For six years, Torn Space has presented multimedia events among the landscape of the vacant grain silos, projecting images on the looming concrete walls and presenting such varied performers as professional actors, student dancers, well-choreographed excavation equipment and the Lancaster High School marching band. The action usually has been in and around the vacant industrial buildings, although in 2018 some ticket holders began their experience on a boat ride on the Buffalo River. While chugging past the silent looming cylinders, they were instructed to drop their troubles (in the form of freshly picked plants and flowers) over the side of the boat, to be carried away by the current.
This year's Silo City experience, called "Feast" (Aug. 9-11 and 16-18), promises to be completely different. For one thing, according to Torn Space founder and artistic director Dan Shanahan, the silos aren't part of the performance. "Feast" will take place under the spreading branches of an aged cottonwood tree that somehow survived the industrial development of this sliver of land between river, canal and lake.
The production is described as a celebration of light and the passage of time, all building to the hope and possibility of transformation.
The performance site is behind the parking lot in Silo City, reached by trails that have been carved in the brushy overgrowth that has overtaken the area.
"There are paths and ponds – it's pretty beautiful back there," Shanahan said, adding the site is being renaturalized by Silo City owner Rick Smith, who has hired an ecologist to help reclaim it.
Although there are not any physical doors, the doors open for "Feast" at 6:30 p.m. each night. The performance begins at 7 p.m., when guests are free to walk the trails in the Silo City landscape while experiencing the sites and sounds of performers preparing for the ritual. At 7:30 p.m., everyone attending will be directed to the main performance area around the cottonwood. There are ticket tiers: $100 for premier seating, which includes a five-course tasting menu prepared by the Black Sheep restaurant, or $30 regular seating, which includes Act 4 tastings and purchases of wine, beer and other beverages.
Although the tastings are built into the performance, Shanahan said, it doesn't mean that holders of $30 tickets are watching while people who bought more expensive tickets have dinner. The dishes are less menu than program: barley cake for Act 1, potato skordalia for Act 2, sprouted lentils for Act 3, edible flowers (from the Massachusetts Avenue Project, which all attending can share) for Act 4 and fruit with honey for Act 5.
"It is completely seamless," Shanahan said. "Everyone will have nice seating. The tastings simply add to the context of this being a public ritual.
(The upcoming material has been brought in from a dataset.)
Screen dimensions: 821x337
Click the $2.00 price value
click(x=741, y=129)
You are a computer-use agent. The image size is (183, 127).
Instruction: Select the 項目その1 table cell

We hope people take advantage of it."
The cast includes regular Torn Space performers, children, people from a local farm and others – "a diverse take on what is performance and who are performers," Shanahan said. How diverse? Well, some of them are wrestlers, and at least one of them has four legs. That's all we'll say, to avoid spoilers.
While "Feast" takes place under the boughs of a beautiful tree, weather could be a factor. Unless conditions are severe, they won't call the show earlier than 30 minutes before its start time. Should there be significant rain or the threat of lighting, the following Mondays have been reserved as rain dates.
Presented by Torn Space Theater at 7 p.m. Aug. 9-11 and Aug. 16-18, at Silo City, 87 Childs St. (entrance immediately south of the Ohio Street bridge). Tickets are $100 and $30, available at tornspacetheater.com.